Employment Law Kingston
Perhaps one of the most important contracts you will enter into during your lifetime is your employment contract. This does not need to be a formal document citing your rights and responsibilities. Rather, the relationship between you and your employer is deemed to be a type of employment contract.
In order to be dismissed for “just cause” your employer needs to meet a fairly high standard. For example, an act of dishonesty may or may not be considered “just cause” for the purpose of terminating your employment. In McKinley v. BC Tel, 2001 SCC 38 the Supreme Court of Canada noted that “just cause for dismissal exists where the dishonesty violates an essential condition of the employment contract, breaches the faith inherent to the work relationship, or is fundamentally or directly inconsistent with the employee’s obligations to his or her employer”. Emphasis added.
Even if there is no “just cause” an employer may still be at liberty to terminate your employment contract as long as they provide adequate notice or pay-in-lieu of notice. When determining how much notice is appropriate the court will look to the Employment Standards Act as well as the common law (judge made law). A judge may or may not award you more than the minimum entitlement in the Employment Standards Act and if they do, they will look at factors such as your age, your level of education, the position you held, and your salary at the date of termination.
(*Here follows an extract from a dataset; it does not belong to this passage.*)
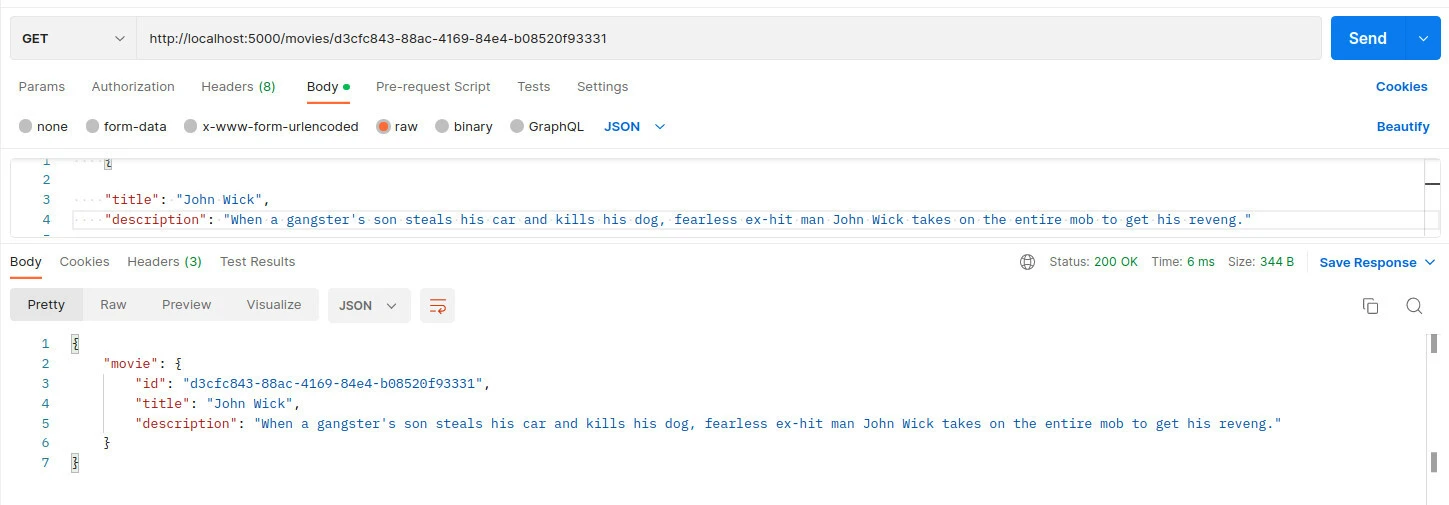Click the Send button

tap(1367, 38)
In addition to being dismissed with “just cause” or “without cause” you can also be constructively dismissed. This is a tricky area of law as you are required to prove that there has been a significant change in your employment that makes it almost impossible to continue working. Constructive dismissal claims usually relate to issues such as abusive behaviour by a superior, a drastic change in salary, or some other key component of your employment relationship. Constructive dismissal claims are extremely complex and legal advice should always be sought before leaving your employment on the grounds of “constructive dismissal”.